**DOCUMENT TEXT:**
┌──

A search for thinline guitars on Ebay, doesn't usually bring up very much. Some really cheap guitars..and one or two that may be okay. There is a Takamine EG568C on Ebay. I've had Takamine before and really like it...just was too big of a body style. But...the a/e that I had, had a solid spruce top if I remember correctly. So...that probably added to why I liked it and why it sounded so good.

Maybe I'm pushing it...but is there a thinline/smaller body style with a solid top of some type...that isn't like $1,000?

I looked at your suggestion, gtrdave. I like it...I'm just kind of trying to stay away from the "classical" look. Though...even that Takamine that I listed above has that 'rounded' cutaway with a "classical" type look. Anyone ever played one of those?
Any slim/thin acoustic will have a seriously compromised acoustic sound.
My Godin A6 is about a slim as an acoustic gets (sort of like a Gibson Chet Atkins) and sounds like a muted banjo when not plugged in.
Plugged in it sounds beautiful thanks to the on-board L.R. Baggs electronics. But using it without an amp is next to pointless. It's got a chambered body and has a solid cedar top but it's not the same league as my Seagull.

└──

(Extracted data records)

┌──

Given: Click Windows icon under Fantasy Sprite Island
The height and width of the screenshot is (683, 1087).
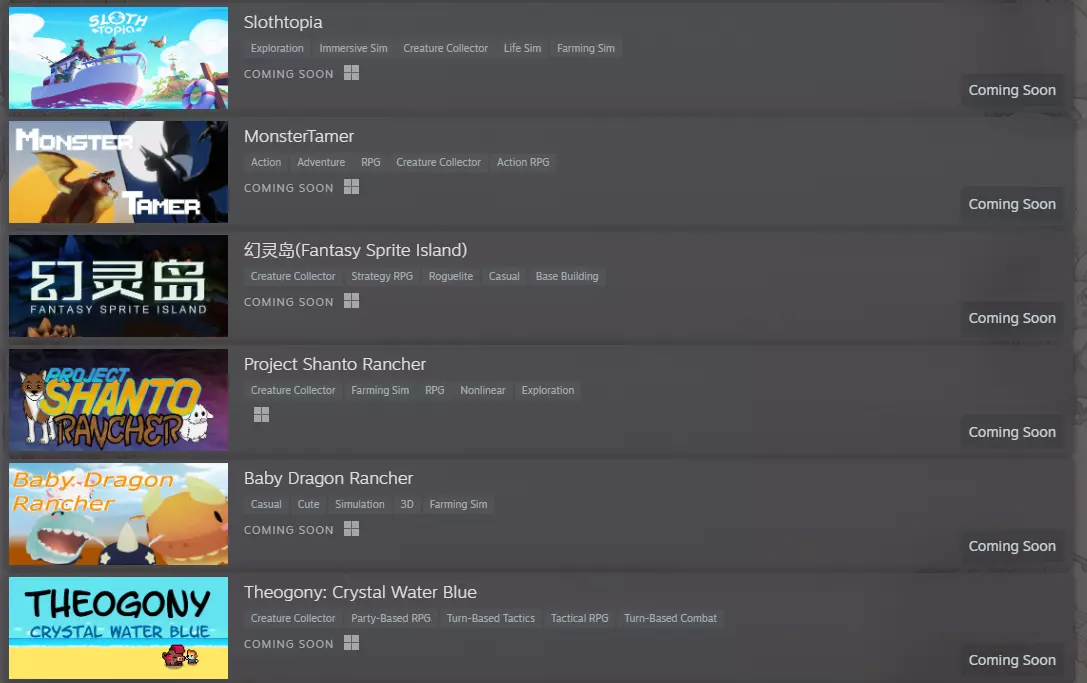Looking at the screenshot, I should (351, 301).
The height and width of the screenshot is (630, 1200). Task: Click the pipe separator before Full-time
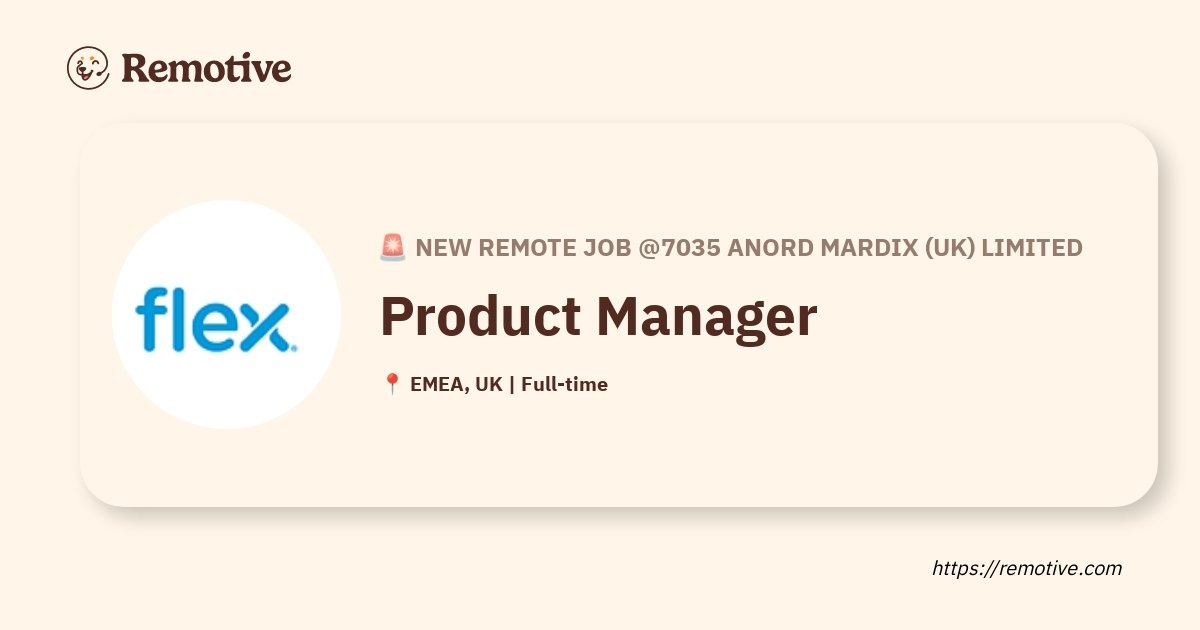point(512,384)
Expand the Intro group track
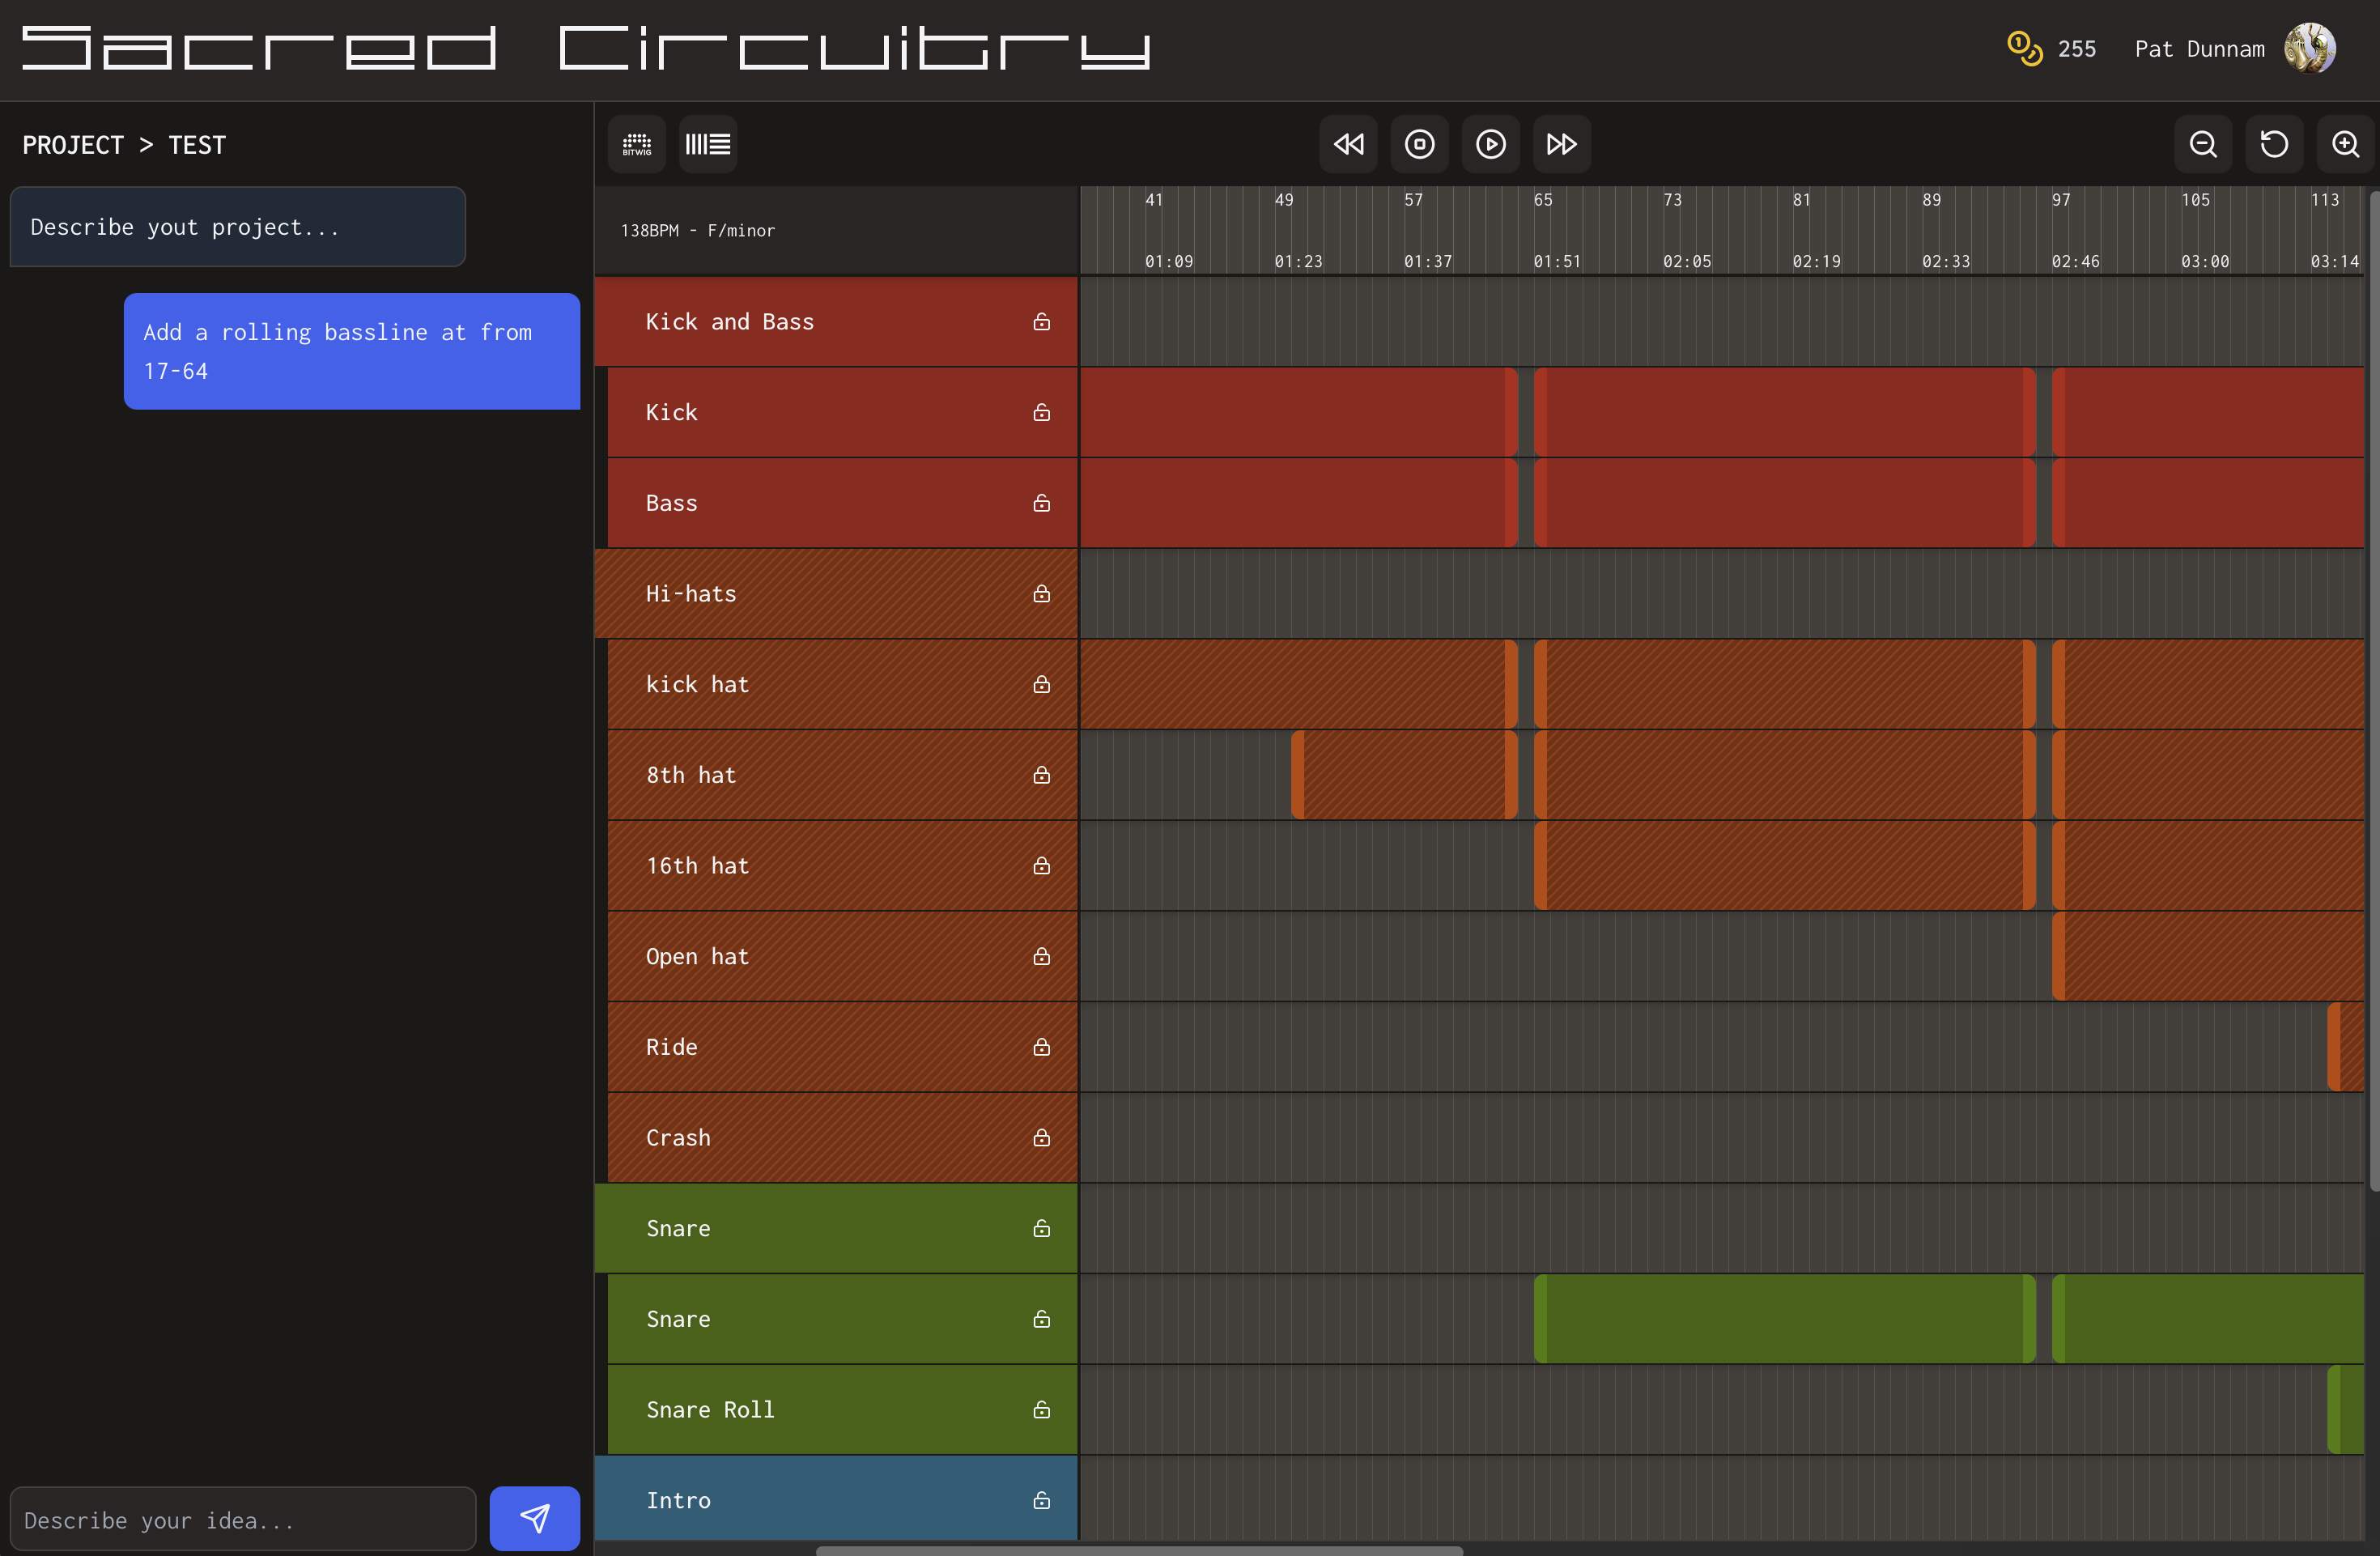 pos(678,1500)
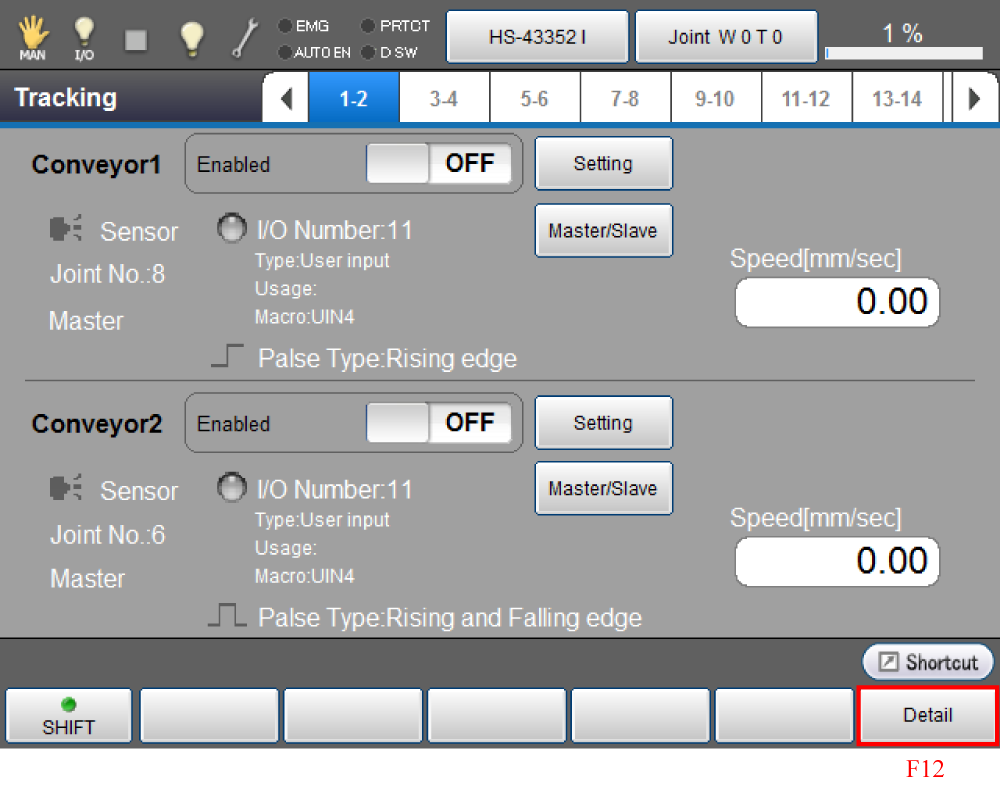Tap the MAN manual mode hand icon
This screenshot has height=785, width=1000.
point(32,37)
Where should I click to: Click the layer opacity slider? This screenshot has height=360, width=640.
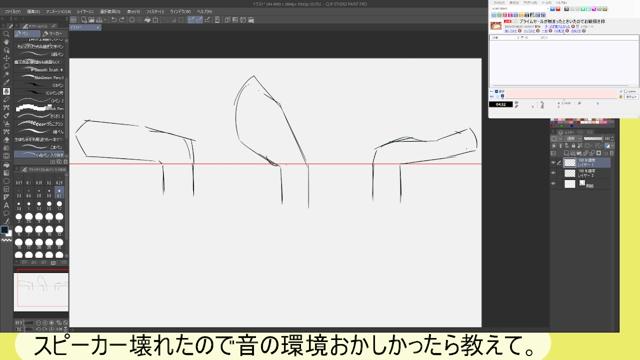(x=593, y=139)
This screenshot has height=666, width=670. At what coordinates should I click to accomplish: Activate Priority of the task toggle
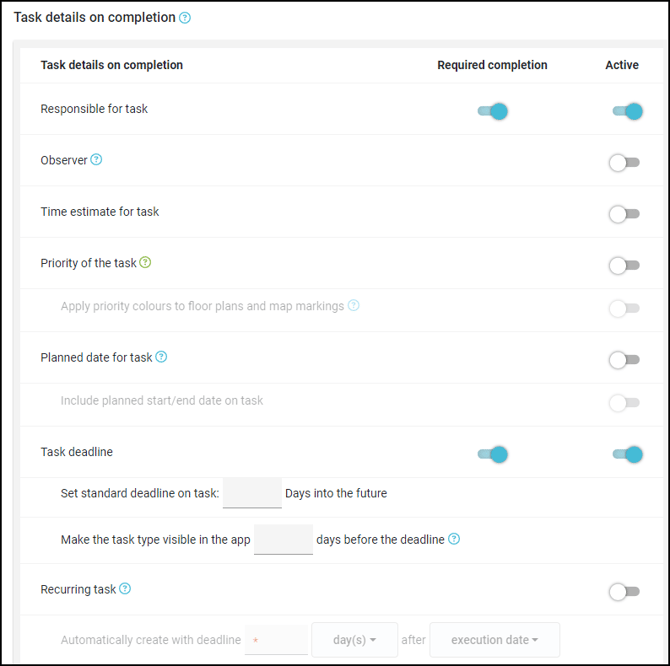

└──

**CHALLENGE A:**
Write out the part of the thinline guitar discussion that begins at the words "I looked at" and ends after "one of those?".
**CHALLENGE B:**
Extend the forum discussion about thinline acoustic guitars, picking up right after its last sentence.
This material has no connection to the guitar forum discussion.

**ANSWER A:**
I looked at your suggestion, gtrdave. I like it...I'm just kind of trying to stay away from the "classical" look. Though...even that Takamine that I listed above has that 'rounded' cutaway with a "classical" type look. Anyone ever played one of those?

**ANSWER B:**
The depth of the body of an acoustic (and it's overall construction) is what gives it it's volume and tone. The more cubic area you remove from inside the guitar, the more the volume goes down and tone goes away.

Example: Fender's Stratocoustic and Telecoustic guitars are thin bodies and sound like they're made of plastic. to me. Plugged in they're a little better but nothing to brag about. But their price (sub $300) can make them attractive.
There's other guitars like them but they'll all have a compromised sound.

Beyer413, while soundhole pickups are convenient and cheap, they're hardly the "best" at being an acoustic guitar pickup. To the contrary they're probably the worst of the available options.
An internal (or external) mic is the "best", a transducer is a close second and a soundhole pickup is a very distant third.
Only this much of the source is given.